Unzufriedene setzen ein Zeichen
"Es geht bei der Opposition um eine Minderheit im Land, aber diese Menschen haben sich gegenseitig das Zeichen gegeben: Wir sind nicht allein", analysiert Stykow. Dennoch dürfe man die Kraft der Opposition nicht überschätzen. "Schätzungen zufolge würde Putin auch ohne Wahlmanipulationen auf 50 bis 65 Prozent der Stimmen kommen." Aus ihrer Sicht habe Putin der Welt, der Opposition und allen, die es nicht glauben wollten, zeigen wollen: Ich setze das durch. Es sei ihm letztlich egal, ob der Westen die Wahl für sauber halte. "Wichtig ist ihm zu zeigen: Ich habe das Spiel unter Kontrolle.
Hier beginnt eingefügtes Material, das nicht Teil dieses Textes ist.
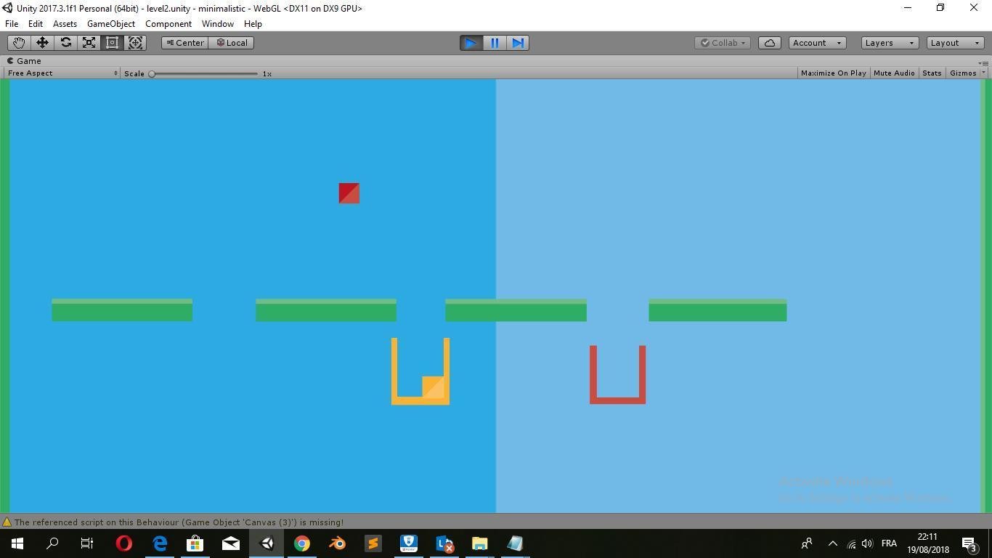Open the Component menu
This screenshot has width=992, height=558.
[x=168, y=23]
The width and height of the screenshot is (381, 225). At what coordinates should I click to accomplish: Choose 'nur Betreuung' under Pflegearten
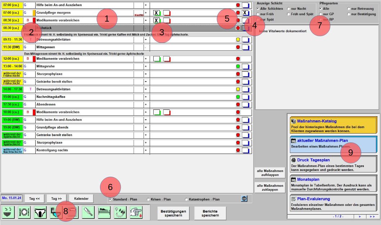pyautogui.click(x=349, y=8)
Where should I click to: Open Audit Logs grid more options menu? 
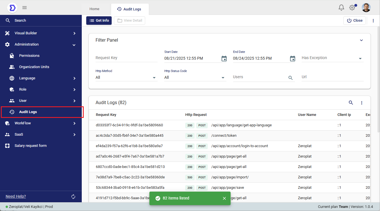point(362,103)
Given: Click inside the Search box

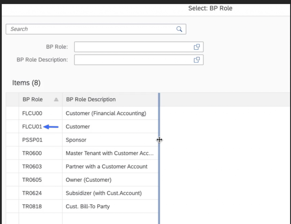Looking at the screenshot, I should click(x=91, y=29).

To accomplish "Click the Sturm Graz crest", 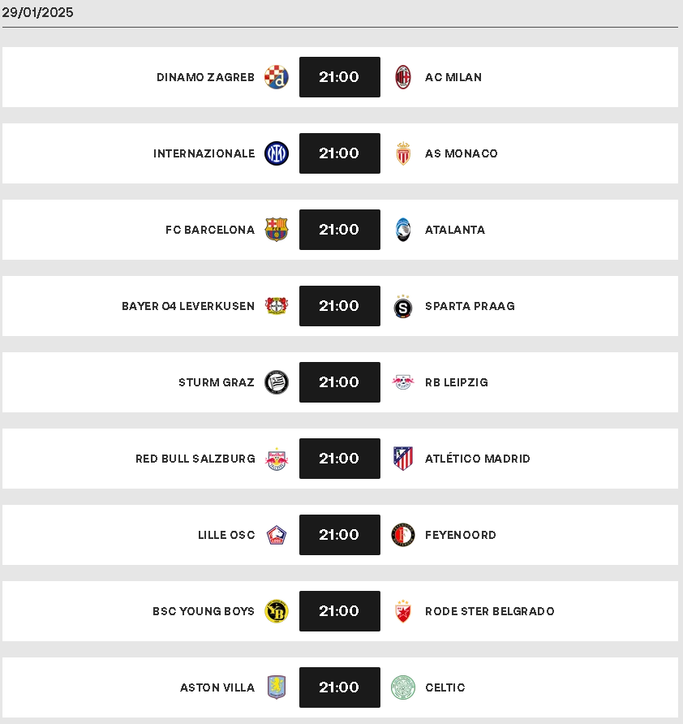I will pyautogui.click(x=277, y=382).
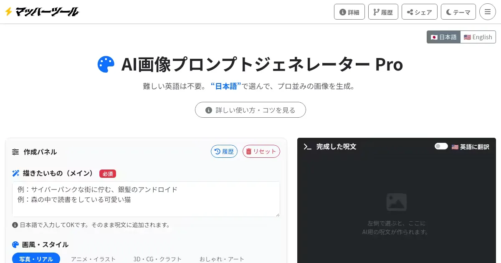Switch language to 日本語

[x=443, y=37]
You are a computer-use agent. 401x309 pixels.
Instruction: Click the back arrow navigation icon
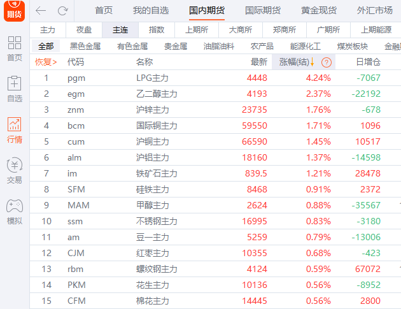[x=41, y=10]
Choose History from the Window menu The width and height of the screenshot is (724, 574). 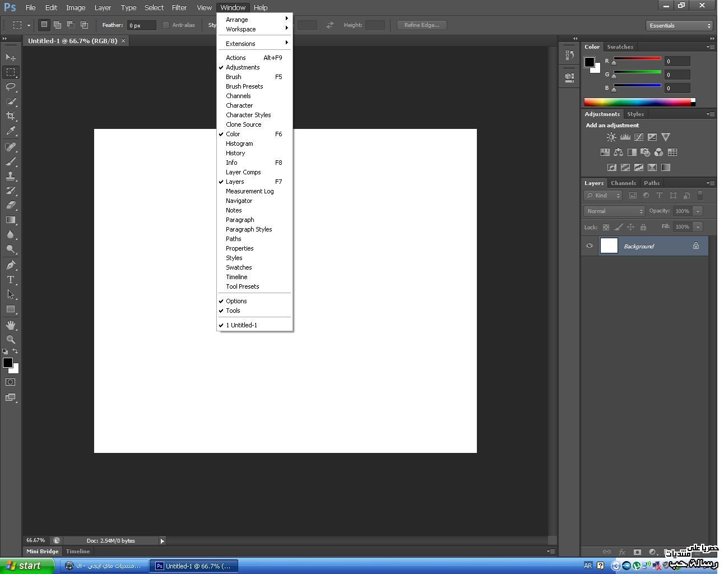pyautogui.click(x=235, y=153)
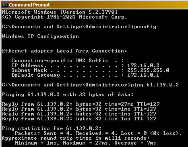Click the Average = 7ms value

[x=135, y=143]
Das hat auch einen starken Abschreckungseffekt", sagt die Expertin.
Die apathische Mehrheit des russischen Volkes wolle keine Veränderung, sondern Stabilität und Ordnung. "Die Zustimmung zum Krieg sinkt, weil er die Stabilität bedroht. Viele wollen mittlerweile, dass er aufhört", sagt Stykow. Auch diesen Menschen wolle Putin signalisieren: Alles im Griff. "Niemand muss diese absurd hohen Zahlen glauben. Sondern es reicht, dass die, die es sehen, verstehen: Der schreckt vor nichts zurück."
Über die Gesprächspartnerin
- Prof. Dr. Petra Stykow lehrt an der Ludwig-Maximilians-Universität München. Sie ist Expertin für den Vergleich politischer Systeme, vor allem in Ostmitteleuropa und Eurasien.